Das Buch erzählt von einem Ort, einem Hotel, in dem in fünf Episoden fünf Personen und ihre Geschichten beleuchtet werden. Dabei gibt es einen gemeinsamen Nenner, einen (blut)roten Faden, der sich durchs Buch zieht.
Die Sprache:
Die Sprache der Autorin ist sehr wortgewaltig. Es geht nicht nur darum, was passiert, sondern auch viel um Emotionen, Innenleben und Athmosphäre. Andere AutorInnen hätten selben Inhalt wohl auf deutlich weniger Seiten untergebracht.
Aber ist das jetzt schlecht? Meiner Meinung nach nicht. Das Buch, die Geschichten und der Erzählstil Faye Hells haben mich gefesselt, mit Worten umschlungen und hinabgezogen in lichtlose Untiefen des menschlichen Handelns. Weniger Worte hätten nicht den Effekt gehabt, jedes einzelne wird benötigt um das umfassen Grauen vor dem Leser auszubreiten. Mich persönlich hat das sehr abgeholt, tief in die Texte eintauchen lassen, tiefer als ich es bei bei mancher Episode wollte.
Der Inhalt:
Das erste Kapitel "Blanke Zahlen" ist klassischer Horror, ebenso "4 Minuten". Vor allem ersteres hat mich sehr begeistert. "Stillschweigend" hat mir die Gänsehaut aufrennen lassen. Wieder einmal ist es der Abgrund der Seele, der einen ängstigt.
Aber die beiden anderen Kapitel sind ... heftig. Heftigst.
Als Horror und Splatterfan halte ich mich für abgehärtet, aber "Der schöne Christian" hat mich eiskalt erwischt. Ohne zu spoilern: Der Anfang ist schlimm, aber die Kehrseite der Medaillie ist bedeutend schlimmer.
Sowohl "Makellos" als auch "Fegefeuer" sind bitterböse, zynisch, gewalttätig, bluttriefend, zerstörend, verstörend, ekelerregend, explizit und abstoßend. Das ist nicht negativ gemeint. ;) Man muss wissen, worauf man sich einlässt und auch dorthin gehen, wo es wehtut. Sich das hässliche Zerrgesicht der menschlichen Willensfreiheit ansehen.
Und so viel sei verraten: Es tut verdammt weh. Auf der Skala der heftigen Dinge die ich in Büchern gelesen und Filmen gesehen habe, war das, was da abgegangen ist, eine 10/10.
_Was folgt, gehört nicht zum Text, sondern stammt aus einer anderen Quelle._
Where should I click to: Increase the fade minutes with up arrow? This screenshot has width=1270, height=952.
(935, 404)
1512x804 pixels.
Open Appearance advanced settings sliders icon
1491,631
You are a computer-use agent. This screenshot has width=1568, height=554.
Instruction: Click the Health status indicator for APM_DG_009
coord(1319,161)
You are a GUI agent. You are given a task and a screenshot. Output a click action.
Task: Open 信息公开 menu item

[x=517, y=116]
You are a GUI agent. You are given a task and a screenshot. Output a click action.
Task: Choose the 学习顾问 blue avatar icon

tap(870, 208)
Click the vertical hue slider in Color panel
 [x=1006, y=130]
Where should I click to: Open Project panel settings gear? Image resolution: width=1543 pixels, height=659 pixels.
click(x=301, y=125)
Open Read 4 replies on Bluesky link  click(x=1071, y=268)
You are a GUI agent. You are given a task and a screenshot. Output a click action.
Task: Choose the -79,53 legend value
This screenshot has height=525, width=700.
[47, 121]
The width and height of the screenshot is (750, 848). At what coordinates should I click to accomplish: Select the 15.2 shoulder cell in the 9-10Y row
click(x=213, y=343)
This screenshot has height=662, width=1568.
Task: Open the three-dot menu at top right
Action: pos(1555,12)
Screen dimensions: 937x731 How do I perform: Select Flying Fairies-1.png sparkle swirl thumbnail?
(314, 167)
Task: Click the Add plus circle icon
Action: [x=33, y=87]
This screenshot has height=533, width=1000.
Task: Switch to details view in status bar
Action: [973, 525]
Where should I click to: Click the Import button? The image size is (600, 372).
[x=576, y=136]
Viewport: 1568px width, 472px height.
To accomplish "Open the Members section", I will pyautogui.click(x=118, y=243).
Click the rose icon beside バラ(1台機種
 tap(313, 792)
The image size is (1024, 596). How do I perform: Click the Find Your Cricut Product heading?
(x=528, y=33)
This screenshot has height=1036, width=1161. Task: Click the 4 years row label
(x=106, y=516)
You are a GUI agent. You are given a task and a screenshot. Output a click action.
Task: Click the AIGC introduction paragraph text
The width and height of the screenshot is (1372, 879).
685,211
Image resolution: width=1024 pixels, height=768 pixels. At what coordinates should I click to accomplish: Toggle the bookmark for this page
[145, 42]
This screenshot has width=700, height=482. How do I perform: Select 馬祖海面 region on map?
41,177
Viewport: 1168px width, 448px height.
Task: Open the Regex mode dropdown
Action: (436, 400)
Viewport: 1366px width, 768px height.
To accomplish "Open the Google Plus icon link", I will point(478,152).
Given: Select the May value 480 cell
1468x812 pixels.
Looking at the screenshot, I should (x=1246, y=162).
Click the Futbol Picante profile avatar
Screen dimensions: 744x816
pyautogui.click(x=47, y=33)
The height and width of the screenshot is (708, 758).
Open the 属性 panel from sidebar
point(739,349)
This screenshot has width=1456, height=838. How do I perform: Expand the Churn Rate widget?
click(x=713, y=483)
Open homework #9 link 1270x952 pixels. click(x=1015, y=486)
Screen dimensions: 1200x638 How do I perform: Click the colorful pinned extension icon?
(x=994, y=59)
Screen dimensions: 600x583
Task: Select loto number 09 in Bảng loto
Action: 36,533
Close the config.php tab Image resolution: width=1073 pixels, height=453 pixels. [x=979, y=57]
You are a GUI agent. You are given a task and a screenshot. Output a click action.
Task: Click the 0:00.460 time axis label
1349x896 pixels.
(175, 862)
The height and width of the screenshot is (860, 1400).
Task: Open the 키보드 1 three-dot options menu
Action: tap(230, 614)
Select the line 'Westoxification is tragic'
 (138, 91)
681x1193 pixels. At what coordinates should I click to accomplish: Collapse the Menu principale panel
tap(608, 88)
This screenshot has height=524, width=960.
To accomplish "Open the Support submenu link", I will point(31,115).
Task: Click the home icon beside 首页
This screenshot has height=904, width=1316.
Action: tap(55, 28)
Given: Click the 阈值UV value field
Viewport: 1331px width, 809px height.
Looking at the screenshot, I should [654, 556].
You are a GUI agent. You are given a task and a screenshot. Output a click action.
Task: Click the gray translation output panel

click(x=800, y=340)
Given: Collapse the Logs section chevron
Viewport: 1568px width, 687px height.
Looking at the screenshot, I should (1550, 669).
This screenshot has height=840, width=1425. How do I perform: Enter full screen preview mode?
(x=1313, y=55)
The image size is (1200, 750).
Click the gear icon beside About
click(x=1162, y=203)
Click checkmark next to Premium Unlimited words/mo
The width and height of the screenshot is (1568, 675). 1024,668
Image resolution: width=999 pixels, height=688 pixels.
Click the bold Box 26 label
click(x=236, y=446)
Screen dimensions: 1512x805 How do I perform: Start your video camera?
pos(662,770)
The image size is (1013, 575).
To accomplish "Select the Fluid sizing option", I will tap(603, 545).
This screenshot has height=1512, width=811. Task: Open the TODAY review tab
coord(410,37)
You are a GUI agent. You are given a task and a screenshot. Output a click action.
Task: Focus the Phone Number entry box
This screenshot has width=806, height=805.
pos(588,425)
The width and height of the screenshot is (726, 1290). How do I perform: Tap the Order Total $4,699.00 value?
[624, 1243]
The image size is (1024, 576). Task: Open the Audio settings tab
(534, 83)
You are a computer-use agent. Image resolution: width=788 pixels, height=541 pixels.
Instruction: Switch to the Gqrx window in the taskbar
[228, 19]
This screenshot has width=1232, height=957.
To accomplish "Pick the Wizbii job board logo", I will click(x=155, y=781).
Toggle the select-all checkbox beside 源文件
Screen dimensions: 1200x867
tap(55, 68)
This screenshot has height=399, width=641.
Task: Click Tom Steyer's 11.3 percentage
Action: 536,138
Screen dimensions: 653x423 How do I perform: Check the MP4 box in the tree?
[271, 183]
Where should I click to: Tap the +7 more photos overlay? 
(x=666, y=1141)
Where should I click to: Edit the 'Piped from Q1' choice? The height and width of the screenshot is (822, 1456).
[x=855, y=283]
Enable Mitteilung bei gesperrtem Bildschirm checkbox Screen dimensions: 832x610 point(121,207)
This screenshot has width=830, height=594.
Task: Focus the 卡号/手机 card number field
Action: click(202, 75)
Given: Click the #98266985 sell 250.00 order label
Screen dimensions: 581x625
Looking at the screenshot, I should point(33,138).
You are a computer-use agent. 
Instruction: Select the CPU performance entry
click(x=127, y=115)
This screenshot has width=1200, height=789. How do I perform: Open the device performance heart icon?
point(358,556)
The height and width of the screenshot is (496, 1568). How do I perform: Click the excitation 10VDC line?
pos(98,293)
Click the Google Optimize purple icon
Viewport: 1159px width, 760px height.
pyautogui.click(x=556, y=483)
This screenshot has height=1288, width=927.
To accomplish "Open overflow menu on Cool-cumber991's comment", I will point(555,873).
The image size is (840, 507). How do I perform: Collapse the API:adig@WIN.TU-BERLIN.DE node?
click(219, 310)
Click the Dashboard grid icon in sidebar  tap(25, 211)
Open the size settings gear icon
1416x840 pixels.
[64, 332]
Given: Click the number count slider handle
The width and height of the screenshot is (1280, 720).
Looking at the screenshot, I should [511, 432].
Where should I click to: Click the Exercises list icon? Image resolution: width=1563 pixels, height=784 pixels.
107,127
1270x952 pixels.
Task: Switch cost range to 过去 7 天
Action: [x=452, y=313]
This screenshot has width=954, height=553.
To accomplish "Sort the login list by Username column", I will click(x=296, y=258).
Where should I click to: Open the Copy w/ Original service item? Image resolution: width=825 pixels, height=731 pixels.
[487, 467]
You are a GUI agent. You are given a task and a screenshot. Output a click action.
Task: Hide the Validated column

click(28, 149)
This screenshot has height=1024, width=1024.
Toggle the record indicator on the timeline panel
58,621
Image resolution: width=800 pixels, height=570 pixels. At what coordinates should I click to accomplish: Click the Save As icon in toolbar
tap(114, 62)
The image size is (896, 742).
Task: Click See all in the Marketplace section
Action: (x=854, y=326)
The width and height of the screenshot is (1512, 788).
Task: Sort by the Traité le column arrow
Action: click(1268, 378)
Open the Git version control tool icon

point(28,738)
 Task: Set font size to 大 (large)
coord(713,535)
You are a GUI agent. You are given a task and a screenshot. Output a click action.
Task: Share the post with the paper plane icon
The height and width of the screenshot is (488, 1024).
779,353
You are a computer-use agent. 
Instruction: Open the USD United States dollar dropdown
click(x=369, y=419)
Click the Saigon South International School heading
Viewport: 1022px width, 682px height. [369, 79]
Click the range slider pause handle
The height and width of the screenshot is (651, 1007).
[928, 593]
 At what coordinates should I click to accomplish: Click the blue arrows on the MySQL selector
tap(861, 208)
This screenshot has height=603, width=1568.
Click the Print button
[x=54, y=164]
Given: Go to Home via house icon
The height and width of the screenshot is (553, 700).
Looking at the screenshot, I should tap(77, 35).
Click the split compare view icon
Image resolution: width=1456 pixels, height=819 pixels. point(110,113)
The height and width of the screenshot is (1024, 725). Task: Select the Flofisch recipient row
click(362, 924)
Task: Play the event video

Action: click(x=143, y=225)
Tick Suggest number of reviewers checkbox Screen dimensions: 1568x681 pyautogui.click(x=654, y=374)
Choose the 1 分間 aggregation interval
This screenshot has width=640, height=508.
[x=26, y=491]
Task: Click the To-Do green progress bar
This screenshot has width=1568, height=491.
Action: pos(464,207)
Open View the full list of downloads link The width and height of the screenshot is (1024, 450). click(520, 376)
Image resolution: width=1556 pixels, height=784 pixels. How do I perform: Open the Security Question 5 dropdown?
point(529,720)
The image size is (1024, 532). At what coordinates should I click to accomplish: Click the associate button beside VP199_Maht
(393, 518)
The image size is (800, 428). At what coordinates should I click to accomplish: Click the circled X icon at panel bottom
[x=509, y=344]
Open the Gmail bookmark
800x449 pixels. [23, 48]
In der Diskussion um Triggerwarnungen muss ich sagen, hier wäre eine für (sexuelle) Gewalt durchaus angebracht. Ich hab mich mehrmals bei dem Gedanken ertappt, ob ein männlicher Autor das ungestraft so schreiben hätte dürfen, sehr unangenehmer, starker Tobak. Selten hat mir eine Geschichte so zugesetzt, wie die Lebensgeschichte von Christian. Das hat mich nach dem im Verhältnis sehr soften Einstieg unerwartet getroffen.
Ein Fun Fact dazu: Ich hab das Kapitel teilweise beim Tätowieren gelesen, was den Schmerz im Buch wirklich immersiv und erlebbar gemacht hat. Bei "Fegefeuer" erahnte ich dann bereits was mich erwartet.
Fazit:
Der Schreibstil und der schwere, drückende Inhalt machen "Keine Menschenseele" zu keinem einfachen Buch, keines, dass man sich an einem sonnigen Tag auf der Veranda zu Gemüte führt. Man muss sich darauf einlassen, sich abholen lassen, auf eine Reise in die Hölle, geschaffen durch die Hände der Charaktere und durch die Feder Faye Hells. Ein Trip, den nicht jede/r Leser/in schaffen wird.
5/5 Narben auf der Leserseele, Chapeau!